Aim of the exercise: Your output should be the lines from the start of the data through the line containing "Given: Choose the", exactly and nothing more.

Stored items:
- - - - -
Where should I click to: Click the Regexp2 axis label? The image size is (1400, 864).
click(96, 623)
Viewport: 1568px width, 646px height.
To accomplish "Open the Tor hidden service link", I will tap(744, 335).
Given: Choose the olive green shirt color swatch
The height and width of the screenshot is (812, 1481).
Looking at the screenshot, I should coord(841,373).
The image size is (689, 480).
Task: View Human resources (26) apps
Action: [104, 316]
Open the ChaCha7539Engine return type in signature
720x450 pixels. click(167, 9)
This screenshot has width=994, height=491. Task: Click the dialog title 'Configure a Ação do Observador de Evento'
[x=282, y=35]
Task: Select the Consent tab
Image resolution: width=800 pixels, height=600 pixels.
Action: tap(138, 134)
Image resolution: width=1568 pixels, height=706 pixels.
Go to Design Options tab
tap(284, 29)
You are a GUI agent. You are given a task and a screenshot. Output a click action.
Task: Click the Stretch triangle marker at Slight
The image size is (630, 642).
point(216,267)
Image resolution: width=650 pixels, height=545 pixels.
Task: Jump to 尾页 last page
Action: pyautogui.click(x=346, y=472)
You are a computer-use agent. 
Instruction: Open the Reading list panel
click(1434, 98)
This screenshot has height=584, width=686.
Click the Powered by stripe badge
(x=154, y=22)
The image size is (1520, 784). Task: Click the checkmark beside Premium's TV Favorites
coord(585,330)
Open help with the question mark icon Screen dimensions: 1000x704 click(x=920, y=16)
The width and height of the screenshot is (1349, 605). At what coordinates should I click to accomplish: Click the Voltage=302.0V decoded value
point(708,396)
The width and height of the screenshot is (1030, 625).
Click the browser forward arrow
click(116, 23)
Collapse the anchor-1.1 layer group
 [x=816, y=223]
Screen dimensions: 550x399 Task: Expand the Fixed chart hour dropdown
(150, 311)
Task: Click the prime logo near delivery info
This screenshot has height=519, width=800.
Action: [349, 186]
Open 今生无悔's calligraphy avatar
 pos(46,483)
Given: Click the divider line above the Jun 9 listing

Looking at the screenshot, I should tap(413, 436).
- - - - -
Response area:
Where should I click to: Click the Regexp2 axis label? The image size is (1400, 864).
click(96, 623)
Viewport: 1568px width, 646px height.
To accomplish "Open the Tor hidden service link", I will tap(744, 335).
Given: Choose the olive green shirt color swatch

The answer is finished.